Sea como sea, las campanas de una iglesia dieron las dos. Mi tío despertó, se frotó los ojos y se sobresaltó asombrado.
Un instante después de que el reloj diera las dos, todo aquel lugar tranquilo y desértico se había convertido en el escenario de la vida y la animación más extraordinarias. Las puertas de los coches estaban sobre sus goznes, los forros en su sitio, el forjado era tan bueno como nuevo, la pintura había sido restaurada, las lámparas encendidas, en cada pescante había cojines y grandes mantas, los mozos colocaban paquetes en todos los maleteros, los guardas amontonaban las bolsas de las cartas, los palafreneros arrojaban cubos de agua sobre las ruedas renovadas; muchos hombres se apresuraban por la zona poniendo varas en cada coche; llegaron los pasajeros, se entregaron las maletas, se colocaron los caballos; en suma, resultaba absolutamente evidente que iban a salir de inmediato todos los coches que allí había. Caballeros, mi tío abrió los ojos tanto ante todo aquello que hasta el último momento de su vida se asombró de que hubiera sido capaz de volverlos a cerrar otra vez.

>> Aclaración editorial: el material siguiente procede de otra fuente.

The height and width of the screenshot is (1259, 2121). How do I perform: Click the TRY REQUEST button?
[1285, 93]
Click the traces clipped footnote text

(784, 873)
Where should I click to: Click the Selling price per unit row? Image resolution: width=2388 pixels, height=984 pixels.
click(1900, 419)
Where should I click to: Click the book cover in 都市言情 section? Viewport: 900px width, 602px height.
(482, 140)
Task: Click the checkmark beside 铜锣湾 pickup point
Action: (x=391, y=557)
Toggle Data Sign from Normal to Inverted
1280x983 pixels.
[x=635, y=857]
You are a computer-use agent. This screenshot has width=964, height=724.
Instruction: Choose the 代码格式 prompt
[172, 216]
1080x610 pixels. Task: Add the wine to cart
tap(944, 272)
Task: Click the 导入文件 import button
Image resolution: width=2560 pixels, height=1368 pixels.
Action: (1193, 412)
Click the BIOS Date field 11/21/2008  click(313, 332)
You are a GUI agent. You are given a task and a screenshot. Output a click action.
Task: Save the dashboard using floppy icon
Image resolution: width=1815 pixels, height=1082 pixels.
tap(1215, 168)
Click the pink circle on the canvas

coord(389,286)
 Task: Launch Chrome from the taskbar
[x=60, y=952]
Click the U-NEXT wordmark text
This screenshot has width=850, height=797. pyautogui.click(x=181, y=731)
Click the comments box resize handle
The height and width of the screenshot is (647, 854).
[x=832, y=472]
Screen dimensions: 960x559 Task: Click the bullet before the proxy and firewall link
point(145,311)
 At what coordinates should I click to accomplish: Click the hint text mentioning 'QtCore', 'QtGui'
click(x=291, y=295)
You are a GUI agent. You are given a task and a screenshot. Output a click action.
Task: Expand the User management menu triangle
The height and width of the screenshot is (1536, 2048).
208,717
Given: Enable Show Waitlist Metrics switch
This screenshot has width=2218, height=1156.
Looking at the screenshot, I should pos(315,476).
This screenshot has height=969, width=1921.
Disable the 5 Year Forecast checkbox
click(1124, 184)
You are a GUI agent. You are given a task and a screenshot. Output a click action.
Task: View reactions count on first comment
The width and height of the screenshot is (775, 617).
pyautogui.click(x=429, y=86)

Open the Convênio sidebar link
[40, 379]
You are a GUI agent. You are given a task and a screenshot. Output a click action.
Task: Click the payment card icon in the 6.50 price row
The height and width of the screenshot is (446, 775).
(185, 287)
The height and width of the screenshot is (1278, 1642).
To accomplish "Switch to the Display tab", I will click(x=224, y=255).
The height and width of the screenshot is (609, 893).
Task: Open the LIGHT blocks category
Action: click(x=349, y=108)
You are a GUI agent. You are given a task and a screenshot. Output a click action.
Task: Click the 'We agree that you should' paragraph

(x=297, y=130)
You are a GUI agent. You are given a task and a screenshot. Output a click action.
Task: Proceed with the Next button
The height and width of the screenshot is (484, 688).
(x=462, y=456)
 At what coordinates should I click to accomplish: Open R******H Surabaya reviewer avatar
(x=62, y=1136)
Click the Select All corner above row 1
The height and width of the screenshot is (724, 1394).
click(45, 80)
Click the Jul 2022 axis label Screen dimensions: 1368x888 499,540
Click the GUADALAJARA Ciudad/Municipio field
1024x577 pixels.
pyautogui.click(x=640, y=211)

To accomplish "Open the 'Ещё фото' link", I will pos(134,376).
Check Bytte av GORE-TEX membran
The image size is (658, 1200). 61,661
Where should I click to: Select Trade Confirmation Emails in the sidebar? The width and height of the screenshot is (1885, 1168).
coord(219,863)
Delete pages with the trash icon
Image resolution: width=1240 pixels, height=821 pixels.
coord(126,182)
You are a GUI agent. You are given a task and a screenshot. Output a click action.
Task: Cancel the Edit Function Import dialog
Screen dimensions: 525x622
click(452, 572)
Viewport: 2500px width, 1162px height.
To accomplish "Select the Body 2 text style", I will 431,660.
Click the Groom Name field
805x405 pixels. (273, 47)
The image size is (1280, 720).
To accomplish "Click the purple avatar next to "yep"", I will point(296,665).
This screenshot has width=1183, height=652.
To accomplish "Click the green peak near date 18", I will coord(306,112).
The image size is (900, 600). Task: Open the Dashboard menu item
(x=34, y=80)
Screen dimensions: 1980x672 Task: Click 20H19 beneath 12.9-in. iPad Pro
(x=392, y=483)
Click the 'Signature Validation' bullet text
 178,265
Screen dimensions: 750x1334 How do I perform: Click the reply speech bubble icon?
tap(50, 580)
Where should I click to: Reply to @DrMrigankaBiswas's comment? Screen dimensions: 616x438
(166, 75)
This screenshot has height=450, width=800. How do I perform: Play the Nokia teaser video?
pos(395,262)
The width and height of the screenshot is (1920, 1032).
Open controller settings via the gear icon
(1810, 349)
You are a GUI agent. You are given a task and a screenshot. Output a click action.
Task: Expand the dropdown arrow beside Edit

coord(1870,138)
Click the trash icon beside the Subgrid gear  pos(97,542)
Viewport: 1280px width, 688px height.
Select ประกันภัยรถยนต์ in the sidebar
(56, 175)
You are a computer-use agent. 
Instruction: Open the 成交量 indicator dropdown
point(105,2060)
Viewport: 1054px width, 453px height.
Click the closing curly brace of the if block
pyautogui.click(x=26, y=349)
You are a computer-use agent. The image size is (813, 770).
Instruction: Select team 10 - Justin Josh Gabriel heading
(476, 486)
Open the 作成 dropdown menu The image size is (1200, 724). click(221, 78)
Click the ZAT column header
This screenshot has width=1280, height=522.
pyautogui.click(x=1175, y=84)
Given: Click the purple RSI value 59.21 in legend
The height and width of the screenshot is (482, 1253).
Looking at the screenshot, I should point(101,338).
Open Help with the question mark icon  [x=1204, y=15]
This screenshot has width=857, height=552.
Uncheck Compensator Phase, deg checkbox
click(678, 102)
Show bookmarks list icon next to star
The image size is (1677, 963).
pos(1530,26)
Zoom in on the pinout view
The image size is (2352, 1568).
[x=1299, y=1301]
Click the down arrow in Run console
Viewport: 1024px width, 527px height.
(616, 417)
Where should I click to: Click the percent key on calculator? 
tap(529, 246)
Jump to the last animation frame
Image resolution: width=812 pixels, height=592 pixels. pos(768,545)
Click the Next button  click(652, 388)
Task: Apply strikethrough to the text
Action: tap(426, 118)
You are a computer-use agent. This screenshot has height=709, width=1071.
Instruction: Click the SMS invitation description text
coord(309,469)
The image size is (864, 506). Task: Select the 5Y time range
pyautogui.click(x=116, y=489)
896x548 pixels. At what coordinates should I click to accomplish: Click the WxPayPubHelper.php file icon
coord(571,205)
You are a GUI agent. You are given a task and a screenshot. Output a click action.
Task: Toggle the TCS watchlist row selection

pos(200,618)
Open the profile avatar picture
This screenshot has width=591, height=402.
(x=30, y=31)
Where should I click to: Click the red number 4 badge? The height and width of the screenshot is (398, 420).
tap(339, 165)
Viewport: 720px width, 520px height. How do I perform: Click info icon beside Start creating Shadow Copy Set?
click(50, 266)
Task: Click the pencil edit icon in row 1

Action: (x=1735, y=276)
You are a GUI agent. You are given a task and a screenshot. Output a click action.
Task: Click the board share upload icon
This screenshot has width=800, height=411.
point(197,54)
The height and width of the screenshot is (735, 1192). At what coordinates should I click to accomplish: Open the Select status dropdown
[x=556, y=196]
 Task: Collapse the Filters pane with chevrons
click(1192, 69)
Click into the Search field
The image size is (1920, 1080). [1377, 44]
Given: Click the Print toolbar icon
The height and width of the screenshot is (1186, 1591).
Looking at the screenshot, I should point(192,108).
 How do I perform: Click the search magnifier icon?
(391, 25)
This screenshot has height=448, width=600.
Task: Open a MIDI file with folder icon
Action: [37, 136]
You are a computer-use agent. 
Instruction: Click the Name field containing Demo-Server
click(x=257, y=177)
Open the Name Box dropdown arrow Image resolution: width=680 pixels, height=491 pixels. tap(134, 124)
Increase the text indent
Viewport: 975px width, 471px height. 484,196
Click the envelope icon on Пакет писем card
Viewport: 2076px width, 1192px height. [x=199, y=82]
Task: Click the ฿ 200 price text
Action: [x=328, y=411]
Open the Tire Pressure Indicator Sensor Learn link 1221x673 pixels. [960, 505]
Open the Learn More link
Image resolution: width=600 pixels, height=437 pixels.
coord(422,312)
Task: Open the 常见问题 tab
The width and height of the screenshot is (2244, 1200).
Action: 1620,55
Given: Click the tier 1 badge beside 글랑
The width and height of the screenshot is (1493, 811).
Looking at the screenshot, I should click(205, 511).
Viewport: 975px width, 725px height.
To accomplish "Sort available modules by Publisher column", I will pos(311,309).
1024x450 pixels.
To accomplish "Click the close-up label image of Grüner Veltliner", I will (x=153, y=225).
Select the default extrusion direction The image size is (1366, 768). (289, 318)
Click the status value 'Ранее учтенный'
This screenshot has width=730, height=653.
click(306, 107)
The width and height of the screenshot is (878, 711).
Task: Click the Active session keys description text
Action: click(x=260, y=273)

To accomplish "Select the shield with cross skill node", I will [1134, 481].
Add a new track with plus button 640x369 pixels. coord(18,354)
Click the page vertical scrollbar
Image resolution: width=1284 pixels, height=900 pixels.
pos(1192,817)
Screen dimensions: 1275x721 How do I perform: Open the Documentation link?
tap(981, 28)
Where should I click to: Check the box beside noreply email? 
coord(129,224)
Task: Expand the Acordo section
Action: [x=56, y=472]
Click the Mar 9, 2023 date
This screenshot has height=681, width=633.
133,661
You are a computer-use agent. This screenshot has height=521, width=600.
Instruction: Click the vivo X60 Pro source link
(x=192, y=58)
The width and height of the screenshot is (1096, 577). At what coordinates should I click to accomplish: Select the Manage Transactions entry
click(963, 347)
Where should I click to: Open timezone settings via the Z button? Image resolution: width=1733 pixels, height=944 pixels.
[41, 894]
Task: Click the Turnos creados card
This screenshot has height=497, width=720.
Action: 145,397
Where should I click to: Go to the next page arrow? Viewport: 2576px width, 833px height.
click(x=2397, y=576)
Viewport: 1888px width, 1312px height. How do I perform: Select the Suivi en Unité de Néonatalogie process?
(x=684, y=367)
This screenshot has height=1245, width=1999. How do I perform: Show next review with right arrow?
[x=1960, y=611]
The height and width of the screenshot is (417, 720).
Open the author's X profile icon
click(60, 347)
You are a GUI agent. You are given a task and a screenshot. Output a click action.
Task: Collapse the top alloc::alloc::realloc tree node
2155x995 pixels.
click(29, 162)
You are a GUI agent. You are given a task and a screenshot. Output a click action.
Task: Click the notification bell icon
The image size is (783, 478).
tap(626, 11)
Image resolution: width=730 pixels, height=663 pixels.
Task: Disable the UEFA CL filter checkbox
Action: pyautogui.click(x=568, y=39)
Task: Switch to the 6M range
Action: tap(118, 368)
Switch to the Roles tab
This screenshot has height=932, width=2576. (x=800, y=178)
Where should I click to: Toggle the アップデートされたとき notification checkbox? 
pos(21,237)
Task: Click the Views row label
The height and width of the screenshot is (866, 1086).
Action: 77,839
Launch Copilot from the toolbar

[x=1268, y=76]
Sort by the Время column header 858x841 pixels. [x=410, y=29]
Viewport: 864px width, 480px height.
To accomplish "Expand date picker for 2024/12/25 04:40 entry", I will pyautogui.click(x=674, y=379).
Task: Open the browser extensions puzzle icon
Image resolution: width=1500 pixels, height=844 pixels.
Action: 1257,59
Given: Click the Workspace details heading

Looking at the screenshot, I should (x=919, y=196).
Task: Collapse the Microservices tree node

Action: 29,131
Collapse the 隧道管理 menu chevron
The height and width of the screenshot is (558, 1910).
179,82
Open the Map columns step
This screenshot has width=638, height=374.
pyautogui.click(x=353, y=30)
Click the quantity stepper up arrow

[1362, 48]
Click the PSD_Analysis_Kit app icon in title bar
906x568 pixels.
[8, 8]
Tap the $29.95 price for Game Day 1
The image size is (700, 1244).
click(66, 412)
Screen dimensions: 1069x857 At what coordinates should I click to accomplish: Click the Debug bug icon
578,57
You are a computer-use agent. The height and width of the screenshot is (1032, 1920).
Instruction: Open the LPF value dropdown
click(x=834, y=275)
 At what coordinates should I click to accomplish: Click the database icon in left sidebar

– ¡Vamos! -gritó una voz mientras mi tío sentía una mano en su hombro-. Ha comprado usted billete de interior. Será mejor que entre.
– ¿ Yo lo he comprado? -preguntó mi tío dándose la vuelta.
– Sí, claro.
Mi tío, caballeros, no era capaz de decir nada; tan asombrado estaba. Lo más extraño de todo era que aunque hubiese tal multitud de personas, y aunque estuvieran apareciendo nuevos rostros a cada momento, no podía saberse de dónde venían. Parecían brotar de alguna extraña manera del mismo suelo, o del aire, para desaparecer del mismo modo. Cuando un mozo metió su equipaje en el coche y recibió la propina, se dio la vuelta y desapareció; y antes de que mi tío hubiera empezado a preguntarse qué había sucedido con él, aparecieron media docena más tambaleándose bajo el peso de unos paquetes que parecían lo bastante grandes como para aplastarlos. ¡Los pasajeros iban vestidos todos de manera muy extraña! Grandes capas abrochadas de falda ancha, de puños enormes y sin cuellos; y pelucas, caballeros… grandes y serias pelucas con un lazo atrás. Mi tío no podía sacar nada en limpio de todo aquello.
– ¿ Va usted a entrar ya? -dijo la misma persona que se había dirigido antes a mi tío.
Iba vestido como un escolta de correos, con peluca y capa de puños enormes, un farol en una mano y en la otra un trabuco enorme que en ese momento iba a guardar en un pequeño cofre.
– ¿ Va a entrar ya, Jack Martin? -dijo el escolta sosteniendo el farol a la altura del rostro de mi tío. -¡Oiga! -exclamó mi tío retrocediendo uno o dos pasos-. ¡Eso es demasiada familiaridad!
– Así lo pone en el billete -contestó el escolta. -¿Y no lleva un «señor» delante? -preguntó mi tío. Pues pensó, caballeros, que el hecho de que un escolta al que no conocía le llamara Jack Martin era una libertad que Correos no habría permitido de haberla conocido.
– No, no lo lleva -contestó fríamente el escolta. -¿Está pagado el billete? -preguntó mi tío. -Claro que sí -contestó el otro.
– ¿Lo está, sí lo está? ¡Pues vayamos allí entonces! ¿Qué coche es?
– Éste -contestó el escolta señalando a un coche que unía Londres con Edimburgo, pasado de moda, que tenía los escalones bajados y la puerta abierta-. ¡Un momento! Hay otros pasajeros. Déjeles entrar primero.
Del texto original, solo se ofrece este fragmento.